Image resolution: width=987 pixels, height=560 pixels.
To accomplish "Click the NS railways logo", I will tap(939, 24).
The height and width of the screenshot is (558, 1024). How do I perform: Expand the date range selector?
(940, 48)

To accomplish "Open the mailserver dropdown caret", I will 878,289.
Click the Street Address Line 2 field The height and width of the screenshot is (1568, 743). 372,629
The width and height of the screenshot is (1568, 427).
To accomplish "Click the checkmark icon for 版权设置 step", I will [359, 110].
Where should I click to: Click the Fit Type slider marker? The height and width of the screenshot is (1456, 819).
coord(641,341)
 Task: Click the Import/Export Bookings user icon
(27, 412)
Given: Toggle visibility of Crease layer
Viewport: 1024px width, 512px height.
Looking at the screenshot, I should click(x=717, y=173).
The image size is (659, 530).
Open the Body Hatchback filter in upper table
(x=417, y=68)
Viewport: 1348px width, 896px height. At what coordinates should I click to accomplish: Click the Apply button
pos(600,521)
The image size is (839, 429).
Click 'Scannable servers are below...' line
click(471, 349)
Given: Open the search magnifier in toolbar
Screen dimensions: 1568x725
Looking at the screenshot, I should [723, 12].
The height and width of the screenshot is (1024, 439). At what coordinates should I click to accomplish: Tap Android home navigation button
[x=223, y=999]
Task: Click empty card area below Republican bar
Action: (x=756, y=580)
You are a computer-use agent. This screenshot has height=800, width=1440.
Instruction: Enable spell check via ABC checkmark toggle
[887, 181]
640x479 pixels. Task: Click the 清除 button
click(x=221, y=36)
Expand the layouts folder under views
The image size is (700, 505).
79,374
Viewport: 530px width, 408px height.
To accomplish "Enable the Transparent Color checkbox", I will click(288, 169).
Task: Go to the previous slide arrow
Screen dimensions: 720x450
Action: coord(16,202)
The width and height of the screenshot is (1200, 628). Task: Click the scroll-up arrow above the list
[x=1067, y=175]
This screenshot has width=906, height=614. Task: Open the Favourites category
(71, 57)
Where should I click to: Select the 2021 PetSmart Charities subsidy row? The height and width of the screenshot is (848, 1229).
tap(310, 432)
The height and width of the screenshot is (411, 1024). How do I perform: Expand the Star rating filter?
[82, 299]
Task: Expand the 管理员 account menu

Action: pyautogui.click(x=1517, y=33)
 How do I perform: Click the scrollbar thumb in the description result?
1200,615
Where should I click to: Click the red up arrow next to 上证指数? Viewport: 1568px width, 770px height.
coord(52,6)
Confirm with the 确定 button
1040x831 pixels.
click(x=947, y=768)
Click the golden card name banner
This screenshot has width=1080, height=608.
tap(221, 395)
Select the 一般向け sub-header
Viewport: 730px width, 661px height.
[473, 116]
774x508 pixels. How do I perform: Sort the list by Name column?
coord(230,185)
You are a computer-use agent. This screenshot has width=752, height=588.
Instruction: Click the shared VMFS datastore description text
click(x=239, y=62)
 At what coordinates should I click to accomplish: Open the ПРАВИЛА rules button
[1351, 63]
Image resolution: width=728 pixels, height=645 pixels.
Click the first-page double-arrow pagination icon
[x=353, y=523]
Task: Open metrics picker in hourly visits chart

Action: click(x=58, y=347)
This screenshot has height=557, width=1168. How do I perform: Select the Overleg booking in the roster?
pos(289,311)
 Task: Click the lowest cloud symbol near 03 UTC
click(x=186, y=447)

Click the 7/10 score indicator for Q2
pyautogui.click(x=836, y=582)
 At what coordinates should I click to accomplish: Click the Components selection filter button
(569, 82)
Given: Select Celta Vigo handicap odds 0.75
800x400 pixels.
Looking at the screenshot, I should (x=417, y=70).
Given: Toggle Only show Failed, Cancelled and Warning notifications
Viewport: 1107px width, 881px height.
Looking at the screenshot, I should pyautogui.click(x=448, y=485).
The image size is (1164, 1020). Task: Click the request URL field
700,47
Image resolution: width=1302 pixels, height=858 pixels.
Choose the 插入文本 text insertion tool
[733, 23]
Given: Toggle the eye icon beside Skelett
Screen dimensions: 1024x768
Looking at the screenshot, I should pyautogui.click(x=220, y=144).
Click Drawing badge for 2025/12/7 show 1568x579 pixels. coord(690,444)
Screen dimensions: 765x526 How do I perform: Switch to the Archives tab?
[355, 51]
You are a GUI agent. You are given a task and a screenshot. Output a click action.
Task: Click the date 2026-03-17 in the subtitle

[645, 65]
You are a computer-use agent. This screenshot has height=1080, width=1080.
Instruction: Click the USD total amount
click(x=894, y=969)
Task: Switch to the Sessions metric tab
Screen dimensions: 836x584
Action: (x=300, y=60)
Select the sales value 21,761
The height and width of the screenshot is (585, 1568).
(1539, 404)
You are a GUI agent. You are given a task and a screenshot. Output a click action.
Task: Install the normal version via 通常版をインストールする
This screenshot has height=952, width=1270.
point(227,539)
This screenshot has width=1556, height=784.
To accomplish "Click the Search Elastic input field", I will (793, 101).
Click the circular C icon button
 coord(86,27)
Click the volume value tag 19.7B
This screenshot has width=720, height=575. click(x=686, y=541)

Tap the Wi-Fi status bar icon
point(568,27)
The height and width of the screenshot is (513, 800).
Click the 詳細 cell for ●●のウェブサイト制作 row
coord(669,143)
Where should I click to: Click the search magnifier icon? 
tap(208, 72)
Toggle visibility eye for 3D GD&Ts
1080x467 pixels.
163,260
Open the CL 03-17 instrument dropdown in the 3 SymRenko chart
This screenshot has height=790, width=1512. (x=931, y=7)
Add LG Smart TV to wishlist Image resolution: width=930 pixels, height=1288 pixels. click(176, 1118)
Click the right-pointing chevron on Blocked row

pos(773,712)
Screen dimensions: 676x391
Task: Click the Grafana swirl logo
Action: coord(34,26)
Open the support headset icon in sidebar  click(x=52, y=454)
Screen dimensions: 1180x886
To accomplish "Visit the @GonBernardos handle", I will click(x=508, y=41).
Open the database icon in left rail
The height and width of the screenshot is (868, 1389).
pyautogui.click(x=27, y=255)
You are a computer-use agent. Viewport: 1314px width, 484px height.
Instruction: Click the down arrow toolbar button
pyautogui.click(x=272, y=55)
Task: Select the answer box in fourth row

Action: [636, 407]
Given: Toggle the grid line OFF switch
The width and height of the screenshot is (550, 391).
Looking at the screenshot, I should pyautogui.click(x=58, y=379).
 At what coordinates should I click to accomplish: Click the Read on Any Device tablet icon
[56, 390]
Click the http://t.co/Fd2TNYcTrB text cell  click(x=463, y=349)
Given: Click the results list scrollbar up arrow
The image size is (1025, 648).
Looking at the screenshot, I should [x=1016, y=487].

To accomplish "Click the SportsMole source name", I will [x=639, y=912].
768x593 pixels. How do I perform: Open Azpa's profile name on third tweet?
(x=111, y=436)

WHAT YOU HAVE TO DO ::
Copy out all of the listing, exactly as it reads.

YOUR SOLUTION ::
Image resolution: width=987 pixels, height=560 pixels.
To accomplish "Click the NS railways logo", I will tap(939, 24).
The height and width of the screenshot is (558, 1024). How do I perform: Expand the date range selector?
(940, 48)

To accomplish "Open the mailserver dropdown caret", I will 878,289.
Click the Street Address Line 2 field The height and width of the screenshot is (1568, 743). 372,629
The width and height of the screenshot is (1568, 427).
To accomplish "Click the checkmark icon for 版权设置 step", I will [359, 110].
Where should I click to: Click the Fit Type slider marker? The height and width of the screenshot is (1456, 819).
coord(641,341)
 Task: Click the Import/Export Bookings user icon
(27, 412)
Given: Toggle visibility of Crease layer
Viewport: 1024px width, 512px height.
Looking at the screenshot, I should click(x=717, y=173).
The image size is (659, 530).
Open the Body Hatchback filter in upper table
(x=417, y=68)
Viewport: 1348px width, 896px height. At what coordinates should I click to accomplish: Click the Apply button
pos(600,521)
The image size is (839, 429).
Click 'Scannable servers are below...' line
click(471, 349)
Given: Open the search magnifier in toolbar
Screen dimensions: 1568x725
Looking at the screenshot, I should [723, 12].
The height and width of the screenshot is (1024, 439). At what coordinates should I click to accomplish: Tap Android home navigation button
[x=223, y=999]
Task: Click empty card area below Republican bar
Action: (x=756, y=580)
You are a computer-use agent. This screenshot has height=800, width=1440.
Instruction: Enable spell check via ABC checkmark toggle
[887, 181]
640x479 pixels. Task: Click the 清除 button
click(x=221, y=36)
Expand the layouts folder under views
The image size is (700, 505).
79,374
Viewport: 530px width, 408px height.
To accomplish "Enable the Transparent Color checkbox", I will click(288, 169).
Task: Go to the previous slide arrow
Screen dimensions: 720x450
Action: coord(16,202)
The width and height of the screenshot is (1200, 628). Task: Click the scroll-up arrow above the list
[x=1067, y=175]
This screenshot has width=906, height=614. Task: Open the Favourites category
(71, 57)
Where should I click to: Select the 2021 PetSmart Charities subsidy row? The height and width of the screenshot is (848, 1229).
tap(310, 432)
The height and width of the screenshot is (411, 1024). How do I perform: Expand the Star rating filter?
[82, 299]
Task: Expand the 管理员 account menu

Action: pyautogui.click(x=1517, y=33)
 How do I perform: Click the scrollbar thumb in the description result?
1200,615
Where should I click to: Click the red up arrow next to 上证指数? Viewport: 1568px width, 770px height.
coord(52,6)
Confirm with the 确定 button
1040x831 pixels.
click(x=947, y=768)
Click the golden card name banner
This screenshot has width=1080, height=608.
tap(221, 395)
Select the 一般向け sub-header
Viewport: 730px width, 661px height.
[473, 116]
774x508 pixels. How do I perform: Sort the list by Name column?
coord(230,185)
You are a computer-use agent. This screenshot has width=752, height=588.
Instruction: Click the shared VMFS datastore description text
click(x=239, y=62)
 At what coordinates should I click to accomplish: Open the ПРАВИЛА rules button
[1351, 63]
Image resolution: width=728 pixels, height=645 pixels.
Click the first-page double-arrow pagination icon
[x=353, y=523]
Task: Open metrics picker in hourly visits chart

Action: click(x=58, y=347)
This screenshot has height=557, width=1168. How do I perform: Select the Overleg booking in the roster?
pos(289,311)
 Task: Click the lowest cloud symbol near 03 UTC
click(x=186, y=447)

Click the 7/10 score indicator for Q2
pyautogui.click(x=836, y=582)
 At what coordinates should I click to accomplish: Click the Components selection filter button
(569, 82)
Given: Select Celta Vigo handicap odds 0.75
800x400 pixels.
Looking at the screenshot, I should (x=417, y=70).
Given: Toggle Only show Failed, Cancelled and Warning notifications
Viewport: 1107px width, 881px height.
Looking at the screenshot, I should pyautogui.click(x=448, y=485).
The image size is (1164, 1020). Task: Click the request URL field
700,47
Image resolution: width=1302 pixels, height=858 pixels.
Choose the 插入文本 text insertion tool
[733, 23]
Given: Toggle the eye icon beside Skelett
Screen dimensions: 1024x768
Looking at the screenshot, I should pyautogui.click(x=220, y=144).
Click Drawing badge for 2025/12/7 show 1568x579 pixels. coord(690,444)
Screen dimensions: 765x526 How do I perform: Switch to the Archives tab?
[355, 51]
You are a GUI agent. You are given a task and a screenshot. Output a click action.
Task: Click the date 2026-03-17 in the subtitle

[645, 65]
You are a computer-use agent. This screenshot has height=1080, width=1080.
Instruction: Click the USD total amount
click(x=894, y=969)
Task: Switch to the Sessions metric tab
Screen dimensions: 836x584
Action: (x=300, y=60)
Select the sales value 21,761
The height and width of the screenshot is (585, 1568).
(1539, 404)
You are a GUI agent. You are given a task and a screenshot. Output a click action.
Task: Install the normal version via 通常版をインストールする
This screenshot has height=952, width=1270.
point(227,539)
This screenshot has width=1556, height=784.
To accomplish "Click the Search Elastic input field", I will (793, 101).
Click the circular C icon button
 coord(86,27)
Click the volume value tag 19.7B
This screenshot has width=720, height=575. click(x=686, y=541)

Tap the Wi-Fi status bar icon
point(568,27)
The height and width of the screenshot is (513, 800).
Click the 詳細 cell for ●●のウェブサイト制作 row
coord(669,143)
Where should I click to: Click the search magnifier icon? 
tap(208, 72)
Toggle visibility eye for 3D GD&Ts
1080x467 pixels.
163,260
Open the CL 03-17 instrument dropdown in the 3 SymRenko chart
This screenshot has height=790, width=1512. (x=931, y=7)
Add LG Smart TV to wishlist Image resolution: width=930 pixels, height=1288 pixels. click(176, 1118)
Click the right-pointing chevron on Blocked row

pos(773,712)
Screen dimensions: 676x391
Task: Click the Grafana swirl logo
Action: coord(34,26)
Open the support headset icon in sidebar  click(x=52, y=454)
Screen dimensions: 1180x886
To accomplish "Visit the @GonBernardos handle", I will click(x=508, y=41).
Open the database icon in left rail
The height and width of the screenshot is (868, 1389).
pyautogui.click(x=27, y=255)
You are a computer-use agent. Viewport: 1314px width, 484px height.
Instruction: Click the down arrow toolbar button
pyautogui.click(x=272, y=55)
Task: Select the answer box in fourth row

Action: [636, 407]
Given: Toggle the grid line OFF switch
The width and height of the screenshot is (550, 391).
Looking at the screenshot, I should pyautogui.click(x=58, y=379).
 At what coordinates should I click to accomplish: Click the Read on Any Device tablet icon
[56, 390]
Click the http://t.co/Fd2TNYcTrB text cell  click(x=463, y=349)
Given: Click the results list scrollbar up arrow
The image size is (1025, 648).
Looking at the screenshot, I should [x=1016, y=487].

To accomplish "Click the SportsMole source name", I will [x=639, y=912].
768x593 pixels. How do I perform: Open Azpa's profile name on third tweet?
(x=111, y=436)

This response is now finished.